3757 - A Locally Deployed Large Language Model Framework for Automated Triage of Radiation Oncology Consult Notes: A Pilot Study on Palliative Hemostasis
Presenter(s)
C. Zhang1, L. R. Narra1, M. Patel1, I. Jan1, R. Tang2, S. K. Jabbour1, M. P. Deek1, and K. Nie3; 1Department of Radiation Oncology, Rutgers Cancer Institute of New Jersey, New Brunswick, NJ, 2Rutgers Universtiy, New Brunswick, NJ, 3Rutgers Cancer Institute of New Jersey, New Brunswick, NJ
Purpose/Objective(s): Retrospectively integrating patient consult notes with treatment plans in radiation oncology is laborious and time-consuming, often requiring manual searches through large databases. Advances in Natural Language Processing (NLP), particularly the use of large language models (LLMs), offer an efficient way to interpret patient consult notes and triage cases based on specific clinical requirements. This study proposes a data mining framework that automatically retrieves patient documents from the clinical database—conditioned on relevant treatment parameters—and applies a locally deployed LLM to classify the consult notes for a specific clinical task. As an illustrative example, our goal was to identify patients who received palliative radiotherapy specifically for hemostasis.
Materials/Methods: We first queried oncology electronic health records (EHR) database to identify patients with palliative intent over the past five years. We then retrieved their corresponding consult notes. To prepare the data, we extracted 300-character windowed sentences around keywords (e.g., “bleed”, “palliat”) and concatenated them into a “context” string for each patient note. A simple negation filter scanned for terms within a ±3-word window to remove obvious false positives. Next, a locally and securely deployed LLM (e.g., an open-source 32B-4bit chat model) performed zero-shot binary classification on the “context,” guided by a universal prompt instructing the model to output either “yes” or “no” plus an explanatory statement.

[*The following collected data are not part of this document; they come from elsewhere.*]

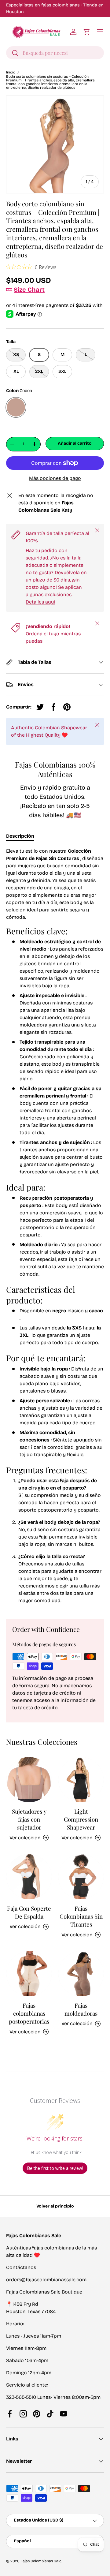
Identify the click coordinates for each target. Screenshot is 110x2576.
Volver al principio (55, 2206)
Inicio (10, 72)
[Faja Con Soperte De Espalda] (29, 1876)
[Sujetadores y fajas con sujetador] (29, 1779)
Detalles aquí (40, 602)
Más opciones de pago (55, 478)
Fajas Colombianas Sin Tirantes (81, 1916)
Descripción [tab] (20, 836)
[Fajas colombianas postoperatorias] (29, 1973)
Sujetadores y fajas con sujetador (29, 1819)
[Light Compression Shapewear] (81, 1779)
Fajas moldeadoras (80, 2009)
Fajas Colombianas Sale (40, 2561)
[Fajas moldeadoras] (81, 1973)
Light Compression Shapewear (81, 1819)
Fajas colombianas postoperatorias (29, 2013)
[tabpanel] (55, 1228)
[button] (87, 32)
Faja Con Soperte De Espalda (29, 1912)
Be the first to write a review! (55, 2168)
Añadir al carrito (75, 443)
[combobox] (55, 52)
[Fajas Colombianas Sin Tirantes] (81, 1876)
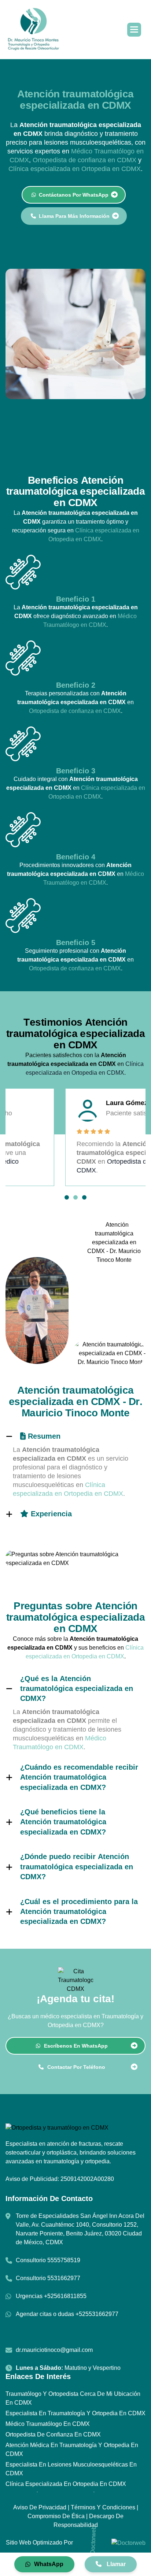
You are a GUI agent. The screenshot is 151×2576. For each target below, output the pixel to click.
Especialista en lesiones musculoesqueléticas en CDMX (71, 2468)
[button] (134, 30)
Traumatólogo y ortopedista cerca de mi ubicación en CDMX (72, 2398)
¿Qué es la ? (76, 1688)
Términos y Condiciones (103, 2507)
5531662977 (63, 2278)
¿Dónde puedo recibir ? (76, 1866)
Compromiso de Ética (56, 2516)
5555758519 (63, 2260)
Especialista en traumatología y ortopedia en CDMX (75, 2413)
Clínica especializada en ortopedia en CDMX (65, 2484)
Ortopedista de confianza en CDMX (84, 160)
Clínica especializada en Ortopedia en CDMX (74, 168)
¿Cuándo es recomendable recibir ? (79, 1777)
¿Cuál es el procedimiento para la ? (79, 1911)
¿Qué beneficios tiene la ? (63, 1822)
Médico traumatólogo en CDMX (47, 2424)
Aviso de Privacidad (39, 2507)
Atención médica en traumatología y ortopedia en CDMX (71, 2449)
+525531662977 (97, 2314)
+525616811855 (65, 2296)
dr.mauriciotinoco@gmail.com (54, 2350)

The reference standard for classification was determined by a radiation oncologist who reviewed each consult note.
Results: From an initial pool of 3021 patient plans among 1932 unique patients treated with palliative intent, 209 initial consult notes remained after key word search and 193 with negation filtering, among which 109 are false positives. Employing a pretrained chat model (7B-4Bit) achieved a sensitivity 0.98 (95% CI: 0.95, 1) but specificity suffered only 0.27 (95% CI: 0.18, 0.37). To further improve the performance, using a high-specificity prompt, a trained 32B-4Bit chat model achieved a sensitivity of 0.95 (95% CI: 0.91, 0.99) and a specificity of 0.89 (95% CI: 0.82, 0.95).
Conclusion: By leveraging an automated data mining pipeline and a locally deployed LLM, this framework demonstrates a hardware-friendly approach to efficiently and accurately classify consult notes for a common clinical task such as the showcase example. Future work will extend the methodology to broader clinical indications and further refine model prompts such as using few-shot learning for improved performance.